==== DATA SHOWN

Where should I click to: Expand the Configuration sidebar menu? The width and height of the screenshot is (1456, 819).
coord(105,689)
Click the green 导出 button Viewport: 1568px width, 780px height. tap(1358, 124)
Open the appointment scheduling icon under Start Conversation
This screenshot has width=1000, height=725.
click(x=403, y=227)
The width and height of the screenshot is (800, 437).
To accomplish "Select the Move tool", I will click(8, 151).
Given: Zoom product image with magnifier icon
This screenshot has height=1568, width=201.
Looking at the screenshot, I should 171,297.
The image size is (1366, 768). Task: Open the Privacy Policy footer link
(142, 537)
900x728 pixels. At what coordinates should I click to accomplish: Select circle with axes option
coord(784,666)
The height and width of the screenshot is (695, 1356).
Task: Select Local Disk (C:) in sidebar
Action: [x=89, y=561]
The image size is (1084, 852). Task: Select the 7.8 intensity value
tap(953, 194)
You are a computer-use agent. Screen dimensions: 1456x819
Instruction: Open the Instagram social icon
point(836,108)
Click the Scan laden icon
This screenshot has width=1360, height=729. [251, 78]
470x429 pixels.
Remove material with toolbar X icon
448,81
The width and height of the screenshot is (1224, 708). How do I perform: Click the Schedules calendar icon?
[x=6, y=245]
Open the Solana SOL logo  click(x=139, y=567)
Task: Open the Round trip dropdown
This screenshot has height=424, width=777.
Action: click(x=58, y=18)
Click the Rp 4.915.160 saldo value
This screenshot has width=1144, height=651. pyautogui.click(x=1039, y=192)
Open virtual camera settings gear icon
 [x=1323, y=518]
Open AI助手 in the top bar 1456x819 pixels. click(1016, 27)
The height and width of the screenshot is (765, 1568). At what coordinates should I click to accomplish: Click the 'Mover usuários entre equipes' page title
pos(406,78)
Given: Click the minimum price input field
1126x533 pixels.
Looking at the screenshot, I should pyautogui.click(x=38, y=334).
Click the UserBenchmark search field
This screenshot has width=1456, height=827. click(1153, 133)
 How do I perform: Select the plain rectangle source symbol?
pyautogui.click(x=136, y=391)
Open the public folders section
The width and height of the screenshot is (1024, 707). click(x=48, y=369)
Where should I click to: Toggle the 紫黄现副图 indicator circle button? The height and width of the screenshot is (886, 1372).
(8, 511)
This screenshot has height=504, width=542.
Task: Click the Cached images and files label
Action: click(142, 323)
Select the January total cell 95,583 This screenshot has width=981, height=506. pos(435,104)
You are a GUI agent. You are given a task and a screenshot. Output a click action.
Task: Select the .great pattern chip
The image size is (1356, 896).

========

Please reproduce all of the material above word for word, keeping every line in its original order.

PROBLEM SOLUTION
Where should I click to: Expand the Configuration sidebar menu? The width and height of the screenshot is (1456, 819).
coord(105,689)
Click the green 导出 button Viewport: 1568px width, 780px height. tap(1358, 124)
Open the appointment scheduling icon under Start Conversation
This screenshot has width=1000, height=725.
click(x=403, y=227)
The width and height of the screenshot is (800, 437).
To accomplish "Select the Move tool", I will click(8, 151).
Given: Zoom product image with magnifier icon
This screenshot has height=1568, width=201.
Looking at the screenshot, I should 171,297.
The image size is (1366, 768). Task: Open the Privacy Policy footer link
(142, 537)
900x728 pixels. At what coordinates should I click to accomplish: Select circle with axes option
coord(784,666)
The height and width of the screenshot is (695, 1356).
Task: Select Local Disk (C:) in sidebar
Action: [x=89, y=561]
The image size is (1084, 852). Task: Select the 7.8 intensity value
tap(953, 194)
You are a computer-use agent. Screen dimensions: 1456x819
Instruction: Open the Instagram social icon
point(836,108)
Click the Scan laden icon
This screenshot has width=1360, height=729. [251, 78]
470x429 pixels.
Remove material with toolbar X icon
448,81
The width and height of the screenshot is (1224, 708). How do I perform: Click the Schedules calendar icon?
[x=6, y=245]
Open the Solana SOL logo  click(x=139, y=567)
Task: Open the Round trip dropdown
This screenshot has height=424, width=777.
Action: click(x=58, y=18)
Click the Rp 4.915.160 saldo value
This screenshot has width=1144, height=651. pyautogui.click(x=1039, y=192)
Open virtual camera settings gear icon
 [x=1323, y=518]
Open AI助手 in the top bar 1456x819 pixels. click(1016, 27)
The height and width of the screenshot is (765, 1568). At what coordinates should I click to accomplish: Click the 'Mover usuários entre equipes' page title
pos(406,78)
Given: Click the minimum price input field
1126x533 pixels.
Looking at the screenshot, I should pyautogui.click(x=38, y=334).
Click the UserBenchmark search field
This screenshot has width=1456, height=827. click(1153, 133)
 How do I perform: Select the plain rectangle source symbol?
pyautogui.click(x=136, y=391)
Open the public folders section
The width and height of the screenshot is (1024, 707). click(x=48, y=369)
Where should I click to: Toggle the 紫黄现副图 indicator circle button? The height and width of the screenshot is (886, 1372).
(8, 511)
This screenshot has height=504, width=542.
Task: Click the Cached images and files label
Action: click(142, 323)
Select the January total cell 95,583 This screenshot has width=981, height=506. pos(435,104)
You are a GUI agent. You are given a task and a screenshot. Output a click action.
Task: Select the .great pattern chip
The image size is (1356, 896).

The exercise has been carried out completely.